= Passage given =
________________________
Martin Buglione (born 19 June 1968) is an English former footballer. He played in the Scottish Premier Division for St Johnstone, and also played for a large number of English non-league clubs. He was most successful at Margate, where in two spells he scored 158 goals, an all-time club record, and he also played for a host of other clubs including Tonbridge Angels, Welling United, Sittingbourne, Ashford Town (Kent), Dartford, Enfield, Boreham Wood, Walthamstow Avenue, Hayes, Purfleet and Hampton & Richmond Borough.

In 2007, he was working as reserve team manager for Broxbourne Borough V & E.

Personal life
In 2020, Buglione appeared on TV dating show First Dates Hotel. He stated that he was divorced with adult children and a grandchild, lived in Leigh-on-Sea and worked as a roofer.
________________________
= Screen grounding items =
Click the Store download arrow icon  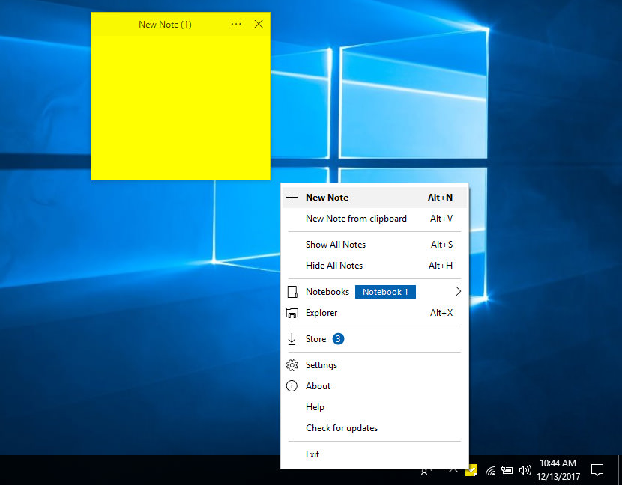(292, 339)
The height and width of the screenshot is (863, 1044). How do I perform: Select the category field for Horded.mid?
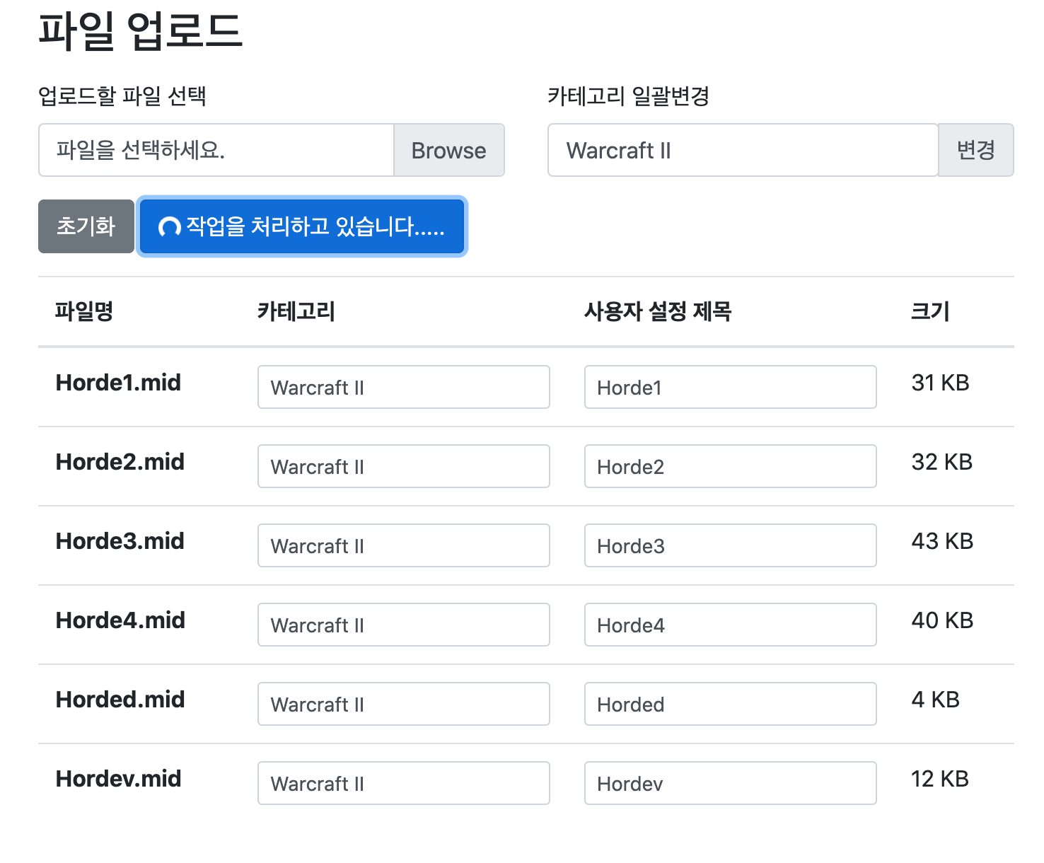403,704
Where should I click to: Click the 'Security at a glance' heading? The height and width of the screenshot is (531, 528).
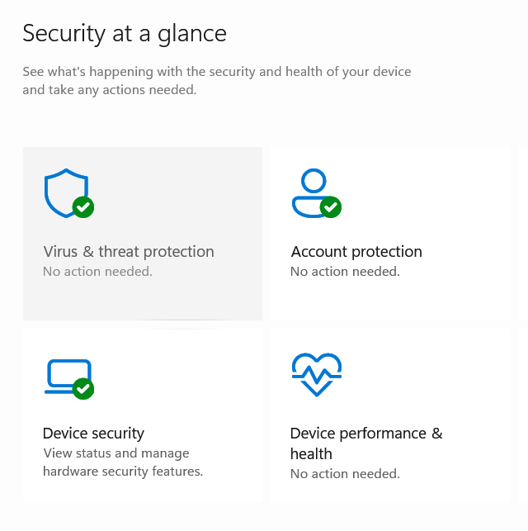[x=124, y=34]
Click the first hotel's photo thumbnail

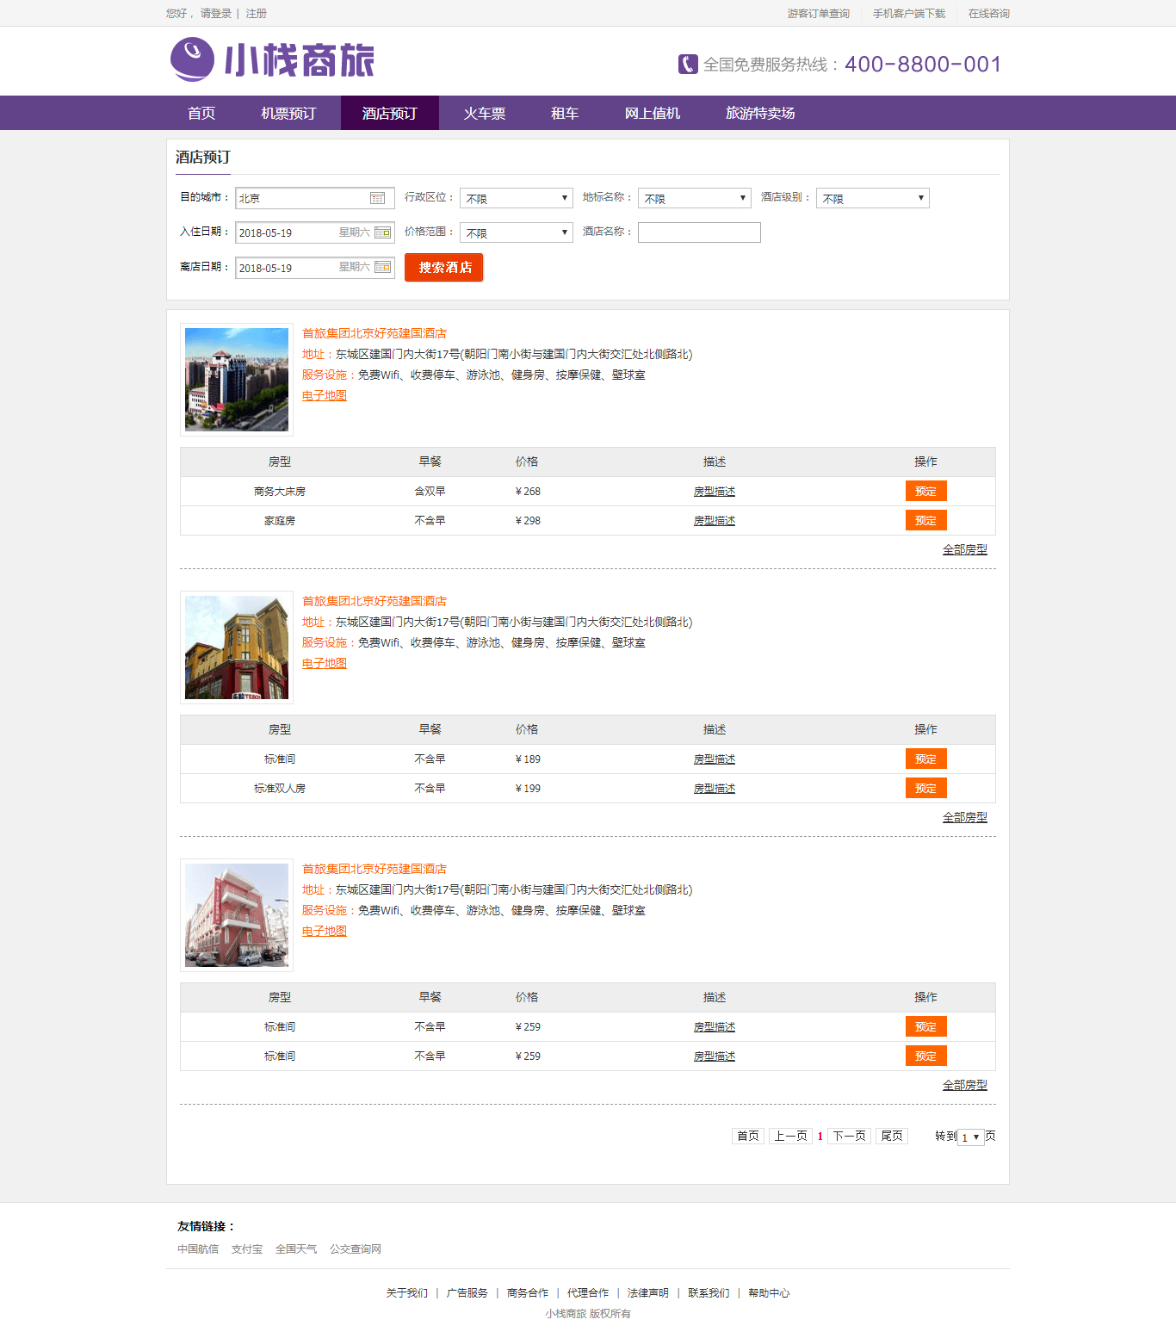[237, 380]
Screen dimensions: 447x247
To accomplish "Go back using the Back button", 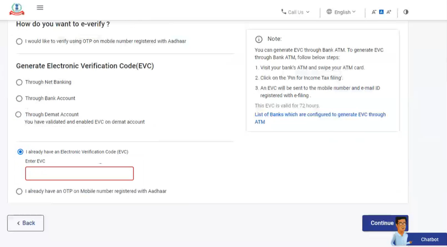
________________________
= Required tasks =
1. Please rewrite the passage on Martin Buglione, covering everything from "In 2007, he" down to "as a roofer.", with "roofer" replaced by "plumber".
2. List every year mentioned in the passage on Martin Buglione.

= Responses to the exercise =
1.
In 2007, he was working as reserve team manager for Broxbourne Borough V & E.

Personal life
In 2020, Buglione appeared on TV dating show First Dates Hotel. He stated that he was divorced with adult children and a grandchild, lived in Leigh-on-Sea and worked as a plumber.

2. 1968, 2007, 2020